Students Build School in Peru

February 18, 2026

PUCALLPA, PERU – During the summer of 2025, students from the West Houston Seventh-day Adventist Church built classrooms for the Institución Educativa Particular Maranatha School in Pucallpa, Peru. Maranatha Volunteers International, which built the school in 2005, organized this project. Volunteers from Houston comprised the bulk of the work crew, and several joined from other states.

The trip was divided into two sequential stages. Twenty high school students served the first week, followed by a group of 15 college students. The combined efforts of both groups produced stellar results as volunteers laid 60 feet of block walls for the 80-foot classroom suite, completing three of its four classrooms.

Project coordinator Greg Hatch believes mission trips like this one to Peru can make a permanent impact on volunteers. “We want to continue to give our young people an opportunity to begin or continue a life of service and to understand what it means to truly sacrifice yourself for God and to be able to see Him at work on these trips,” Hatch said.

Damian Huerta, a high school student, said he initially signed up for a previous mission trip for the chance to travel, but after that trip, he “got hooked on it.” Huerta wase baptized during his second project. “We consistently worship a lot, so it kind of helps bring me back to reading the Bible,” he explained. “These trips definitely help you connect and be spiritual in a different way. There are no distractions. It’s just your colleagues and the Bible.”

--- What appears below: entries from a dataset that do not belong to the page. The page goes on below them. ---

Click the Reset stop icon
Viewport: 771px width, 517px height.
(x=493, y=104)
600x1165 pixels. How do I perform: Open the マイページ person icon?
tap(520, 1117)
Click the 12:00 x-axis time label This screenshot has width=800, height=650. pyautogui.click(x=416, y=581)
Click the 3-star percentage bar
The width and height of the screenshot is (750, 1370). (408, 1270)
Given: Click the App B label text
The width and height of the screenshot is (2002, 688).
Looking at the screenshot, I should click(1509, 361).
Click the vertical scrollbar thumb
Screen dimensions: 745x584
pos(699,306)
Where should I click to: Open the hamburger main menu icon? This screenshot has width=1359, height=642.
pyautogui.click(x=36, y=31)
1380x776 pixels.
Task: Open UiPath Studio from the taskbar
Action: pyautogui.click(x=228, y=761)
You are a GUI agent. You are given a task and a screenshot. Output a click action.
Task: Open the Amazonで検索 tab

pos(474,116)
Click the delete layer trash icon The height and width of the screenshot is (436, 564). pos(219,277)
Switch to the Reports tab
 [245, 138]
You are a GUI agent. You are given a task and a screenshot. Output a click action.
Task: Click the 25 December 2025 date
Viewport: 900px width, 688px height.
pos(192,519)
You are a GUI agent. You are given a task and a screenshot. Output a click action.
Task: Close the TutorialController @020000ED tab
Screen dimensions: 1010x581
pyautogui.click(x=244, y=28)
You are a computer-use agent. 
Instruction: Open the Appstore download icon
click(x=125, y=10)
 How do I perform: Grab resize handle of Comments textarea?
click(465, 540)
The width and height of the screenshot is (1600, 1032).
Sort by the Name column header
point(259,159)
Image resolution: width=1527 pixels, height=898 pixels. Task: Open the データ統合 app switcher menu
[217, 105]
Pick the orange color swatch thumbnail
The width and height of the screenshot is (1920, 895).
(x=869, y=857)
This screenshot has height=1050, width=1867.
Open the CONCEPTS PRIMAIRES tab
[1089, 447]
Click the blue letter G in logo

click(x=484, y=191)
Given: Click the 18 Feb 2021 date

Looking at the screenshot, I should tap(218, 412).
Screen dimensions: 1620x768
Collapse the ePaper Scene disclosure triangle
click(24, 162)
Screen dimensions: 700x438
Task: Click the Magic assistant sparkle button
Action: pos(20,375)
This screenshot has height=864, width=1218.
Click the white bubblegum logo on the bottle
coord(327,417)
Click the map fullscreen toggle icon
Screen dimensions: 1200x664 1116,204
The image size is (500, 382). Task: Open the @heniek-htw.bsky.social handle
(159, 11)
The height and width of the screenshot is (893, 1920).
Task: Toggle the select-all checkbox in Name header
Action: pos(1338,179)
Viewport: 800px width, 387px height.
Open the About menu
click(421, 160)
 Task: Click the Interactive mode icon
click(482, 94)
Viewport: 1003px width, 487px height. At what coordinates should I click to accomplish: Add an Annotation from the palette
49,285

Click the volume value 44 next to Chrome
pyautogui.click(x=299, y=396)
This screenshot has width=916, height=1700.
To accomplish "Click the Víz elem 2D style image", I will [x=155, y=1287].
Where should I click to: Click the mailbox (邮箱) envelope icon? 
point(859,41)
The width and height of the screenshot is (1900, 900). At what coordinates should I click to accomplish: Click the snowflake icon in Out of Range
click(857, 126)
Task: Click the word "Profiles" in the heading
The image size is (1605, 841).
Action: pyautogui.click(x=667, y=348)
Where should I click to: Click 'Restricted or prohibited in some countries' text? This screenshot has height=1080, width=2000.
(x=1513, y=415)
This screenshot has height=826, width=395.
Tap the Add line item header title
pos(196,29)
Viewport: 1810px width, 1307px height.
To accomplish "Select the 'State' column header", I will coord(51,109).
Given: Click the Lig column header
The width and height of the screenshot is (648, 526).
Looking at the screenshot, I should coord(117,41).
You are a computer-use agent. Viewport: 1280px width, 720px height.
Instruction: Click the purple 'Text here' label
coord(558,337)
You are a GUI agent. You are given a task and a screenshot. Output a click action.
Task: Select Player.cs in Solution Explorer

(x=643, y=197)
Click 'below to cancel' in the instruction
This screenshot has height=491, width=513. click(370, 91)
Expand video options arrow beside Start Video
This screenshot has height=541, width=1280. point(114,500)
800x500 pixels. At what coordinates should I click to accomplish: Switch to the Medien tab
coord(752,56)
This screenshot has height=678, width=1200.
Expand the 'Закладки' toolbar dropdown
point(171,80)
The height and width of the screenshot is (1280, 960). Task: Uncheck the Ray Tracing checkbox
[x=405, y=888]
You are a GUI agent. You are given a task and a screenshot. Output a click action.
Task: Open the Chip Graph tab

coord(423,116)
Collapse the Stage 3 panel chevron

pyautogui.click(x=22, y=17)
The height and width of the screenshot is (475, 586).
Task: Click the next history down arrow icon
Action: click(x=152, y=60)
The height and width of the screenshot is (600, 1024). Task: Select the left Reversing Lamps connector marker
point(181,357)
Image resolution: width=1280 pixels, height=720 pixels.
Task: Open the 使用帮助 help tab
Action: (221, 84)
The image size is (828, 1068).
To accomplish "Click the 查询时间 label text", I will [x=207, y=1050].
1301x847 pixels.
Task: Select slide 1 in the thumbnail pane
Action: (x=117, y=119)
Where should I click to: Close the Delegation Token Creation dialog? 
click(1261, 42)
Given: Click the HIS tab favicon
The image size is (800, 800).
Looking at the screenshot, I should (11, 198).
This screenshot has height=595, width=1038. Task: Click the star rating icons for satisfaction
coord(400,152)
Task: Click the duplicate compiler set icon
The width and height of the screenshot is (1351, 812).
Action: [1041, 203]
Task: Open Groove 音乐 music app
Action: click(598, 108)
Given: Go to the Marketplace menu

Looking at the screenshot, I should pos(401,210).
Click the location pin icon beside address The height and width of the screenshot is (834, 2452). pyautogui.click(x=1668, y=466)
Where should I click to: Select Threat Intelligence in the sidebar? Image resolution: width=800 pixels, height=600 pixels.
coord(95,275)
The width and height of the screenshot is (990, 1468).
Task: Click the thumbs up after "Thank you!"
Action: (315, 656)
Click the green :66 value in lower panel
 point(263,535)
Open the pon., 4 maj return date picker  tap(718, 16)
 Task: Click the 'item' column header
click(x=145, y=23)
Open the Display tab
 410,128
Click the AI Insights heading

Hatch has rallied young people in Texas to serve for more than a decade. “We decided that we needed to create opportunities for our young people and teachers who couldn’t attend a mission trip other than during the summer,” he recalled. Donors help provide financial support so that students don’t have to bear the full financial burden of these trips, making it possible for the young people to serve year after year. This decision to begin doing summer mission trips was made in 2012, and, apart from a pause during the pandemic, Hatch has led young people on the trip every year since.